Surround Sound Acoustic Measurement
Room Impulse Response, Reverberation Measurement & Convolution Reverb
Project Team (Faculty of Engineering Students, University of Victoria):
Madeline Carson Hudson Giesbrecht Tim Perry Dr. Peter Driessen (Supervisor)
DETAILED REPORT | RESEARCH POSTER | AUDIO DEMO |
We used state of the art acoustic measurements to capture the sonic fingerprint of the Phillip T. Young Recital Hall from many different perspectives. We then created a convolution reverb to "reproduce" the recital hall acoustics over a surround sound playback system.
Method: We used a 5-channel circular microphone array to measure a matrix of 70 surround sound room impulse responses: At each of 7 listener locations, the response was captured for 10 sound source positions. This source-listener matrix can be used to simulate the acoustic space from multiple perspectives.

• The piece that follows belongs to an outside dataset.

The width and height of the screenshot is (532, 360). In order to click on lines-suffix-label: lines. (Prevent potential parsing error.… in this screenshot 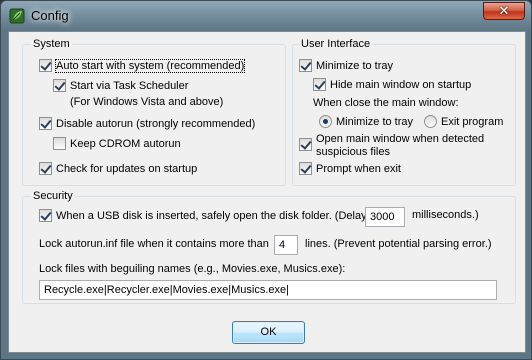, I will do `click(398, 244)`.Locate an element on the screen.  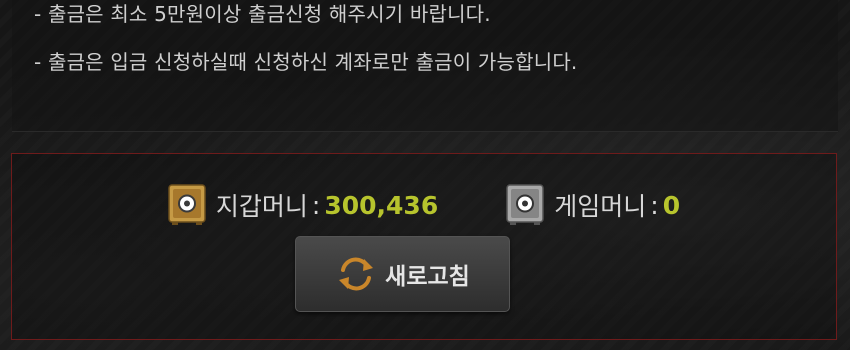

The impulse responses have exceptional signal to noise ratios thanks to the exponential sine sweep measurement technique.
To test the results on listeners, we created a surround sound convolution reverb. By performing multi-sound-source convolutions, dry-recorded signals can be virtually placed into the measured acoustic space. An ensemble with up to 10 performers can be simulated with natural sounding acoustics.